É apropriado comparar o automóvel a uma arma? Sim. É lamentável que tão poucas crianças em Lisboa vão a pé para a escola? Sem dúvida. Mas, apesar de ter dito duas coisas acertadas, a reação da CML é de uma leviandade preocupante.

Reagir aos números dos atropelamentos de crianças afirmando que os pais deviam deixar os carros em casa é uma estratégia de segurança rodoviária, no mínimo, anómala. É como se, perante os tristes números da sinistralidade rodoviária em Portugal, a Autoridade Nacional de Segurança Rodoviária resolvesse reagir criticando os portugueses por não deixarem os seus carros em casa. Não resulta.

Embora estejam à vista de todos, diariamente, os comportamentos de risco de muitos pais que levam as crianças de carro à escola, não há, creio, estudo algum do qual resulte que resida nesses pais a principal causa dos atropelamentos. Pelo contrário, os números divulgados revelam que a maioria (61%) dos atropelamentos nas imediações das escolas ocorrem fora dos períodos de entrada e saída das escolas! E mesmo quanto aos 39% de atropelamentos registados nesses períodos, nada indica que se possa imputar aos pais automobilistas a principal responsabilidade pelos desastres. As crianças podem passar a ir todas a pé para a escola e continuar a ser atropeladas!! Ao dirigir a sua reação contra os pais que levam as crianças de carro à escola, a CML parece ignorar ou desvalorizar aquilo que todos os dias vemos nas proximidades dos estabelecimentos de ensino, nomeadamente automobilistas (pais, não pais, viaturas comerciais, taxistas, viaturas pesadas e até veículos da CML) a conduzir a velocidades criminosas e a vergonha do estacionamento de carros em cima de passeios e passadeiras e/ou a prejudicar a visibilidade sobre as crianças nos atravessamentos pedonais. Aliás, como todos sabemos, um pouco por toda a cidade, muitos professores (e outros funcionários) das escolas estacionam irresponsavelmente os seus carros em cima dos passeios e passadeiras enquanto vão dar aulas.
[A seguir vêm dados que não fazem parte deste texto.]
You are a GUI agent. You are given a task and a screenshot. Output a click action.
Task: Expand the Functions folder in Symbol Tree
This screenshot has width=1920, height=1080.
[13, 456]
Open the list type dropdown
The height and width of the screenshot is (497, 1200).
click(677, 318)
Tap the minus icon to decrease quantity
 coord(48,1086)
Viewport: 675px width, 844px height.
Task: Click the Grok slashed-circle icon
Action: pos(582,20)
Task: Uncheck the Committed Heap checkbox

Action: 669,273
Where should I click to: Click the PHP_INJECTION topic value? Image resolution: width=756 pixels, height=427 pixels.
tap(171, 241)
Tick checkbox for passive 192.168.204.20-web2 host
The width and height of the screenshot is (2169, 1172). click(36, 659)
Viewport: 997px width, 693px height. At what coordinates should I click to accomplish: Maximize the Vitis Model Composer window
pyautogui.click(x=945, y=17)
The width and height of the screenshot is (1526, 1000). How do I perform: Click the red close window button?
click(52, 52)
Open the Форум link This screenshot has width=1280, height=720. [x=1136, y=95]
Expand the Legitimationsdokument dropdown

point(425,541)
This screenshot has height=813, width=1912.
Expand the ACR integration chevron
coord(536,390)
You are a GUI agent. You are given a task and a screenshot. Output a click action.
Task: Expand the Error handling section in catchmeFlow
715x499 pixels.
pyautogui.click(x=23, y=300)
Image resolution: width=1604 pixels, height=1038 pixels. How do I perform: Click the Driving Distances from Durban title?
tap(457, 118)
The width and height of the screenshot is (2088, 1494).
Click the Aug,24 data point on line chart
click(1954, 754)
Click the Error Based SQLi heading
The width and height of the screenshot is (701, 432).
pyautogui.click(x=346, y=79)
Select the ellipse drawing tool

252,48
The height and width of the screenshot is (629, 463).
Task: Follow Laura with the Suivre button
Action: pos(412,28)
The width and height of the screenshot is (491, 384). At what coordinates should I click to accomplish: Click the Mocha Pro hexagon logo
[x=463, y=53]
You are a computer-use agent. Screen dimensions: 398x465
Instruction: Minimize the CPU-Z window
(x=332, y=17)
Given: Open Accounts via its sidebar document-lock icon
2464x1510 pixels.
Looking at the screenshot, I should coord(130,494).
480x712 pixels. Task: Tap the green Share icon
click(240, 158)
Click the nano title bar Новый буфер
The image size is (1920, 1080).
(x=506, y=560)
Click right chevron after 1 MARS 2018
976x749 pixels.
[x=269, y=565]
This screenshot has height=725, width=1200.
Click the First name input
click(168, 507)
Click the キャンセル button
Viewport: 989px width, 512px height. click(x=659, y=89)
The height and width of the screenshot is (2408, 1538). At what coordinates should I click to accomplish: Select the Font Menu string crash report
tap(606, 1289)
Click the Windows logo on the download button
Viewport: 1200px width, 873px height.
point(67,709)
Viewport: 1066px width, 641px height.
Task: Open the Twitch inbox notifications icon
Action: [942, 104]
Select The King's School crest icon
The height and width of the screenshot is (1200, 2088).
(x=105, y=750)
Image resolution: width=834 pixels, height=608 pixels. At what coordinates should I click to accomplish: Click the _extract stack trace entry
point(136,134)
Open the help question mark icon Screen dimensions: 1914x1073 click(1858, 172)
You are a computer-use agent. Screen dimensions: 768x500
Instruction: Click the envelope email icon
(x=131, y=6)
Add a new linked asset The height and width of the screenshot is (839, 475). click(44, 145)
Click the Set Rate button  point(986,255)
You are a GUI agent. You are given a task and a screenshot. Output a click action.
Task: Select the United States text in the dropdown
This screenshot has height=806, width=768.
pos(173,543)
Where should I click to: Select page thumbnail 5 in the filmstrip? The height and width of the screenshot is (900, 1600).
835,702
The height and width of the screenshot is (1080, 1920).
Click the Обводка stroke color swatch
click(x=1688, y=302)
Reduzir os fatores de risco aos pais que não deixam a “arma” em casa é, em suma, de uma leviandade inacreditável. A CML tem obrigação de reagir com mais cautela aos números de sinistralidade, pela mensagem que transmite e pela oportunidade que se perde. Se o objetivo é acabar com esta vergonha, que se enfrente seriamente o problema.  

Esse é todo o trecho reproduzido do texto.